I fell in love with her immediately
My baby was so precious and I thought to myself: “I finally did it; I have a child to call my own.” For the next two weeks, almost every waking moment was spent with her in the hospital. We were finally able to bring her home, but we knew something wasn’t quite right. Three months later, I had to put her in day care and return to work, although I felt it wasn’t right of me to leave such a small child in someone else’s care.
Things changed dramatically when she was six months old
One day, someone at the day care noticed red spots on her body – she was treated for flu and cough before being discharged from the hospital after a week. But her symptoms persisted and two weeks later, she was re-admitted for six weeks and several tests were performed.
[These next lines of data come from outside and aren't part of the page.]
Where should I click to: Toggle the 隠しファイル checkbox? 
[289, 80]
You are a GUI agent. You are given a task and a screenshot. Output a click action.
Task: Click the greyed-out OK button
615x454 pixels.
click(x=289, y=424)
We were told she had some sort of respiratory illness but it wasn’t elaborated on – we only learnt she had pulmonary hypertension after a thoracic scan at IJN. This meant she would need to be on continuous oxygen support, and required the attention of respiratory and cardiac paediatric specialists.
We set up all the equipment in her room at home. After her next respiratory distress episode, we made the decision to finally move to another hospital – it was further but that centre had both the specialists she needed. We found an ambulance service provider to help with the many dashes to the emergency unit at all hours.
I figured money could buy me a heart and lungs in India
The doctors told us my baby would only survive if she underwent a lung and heart transplant. Places like Europe and the USA would prioritise their citizens, so we decided on India as our best shot at getting a match. I was so desperate – we consulted the doctors in India and arranged a special flight with medical attendance and support on standby. In between, we even took her to Singapore and sent her medical records to the USA for other specialists to review. She never grew old enough to make the trip.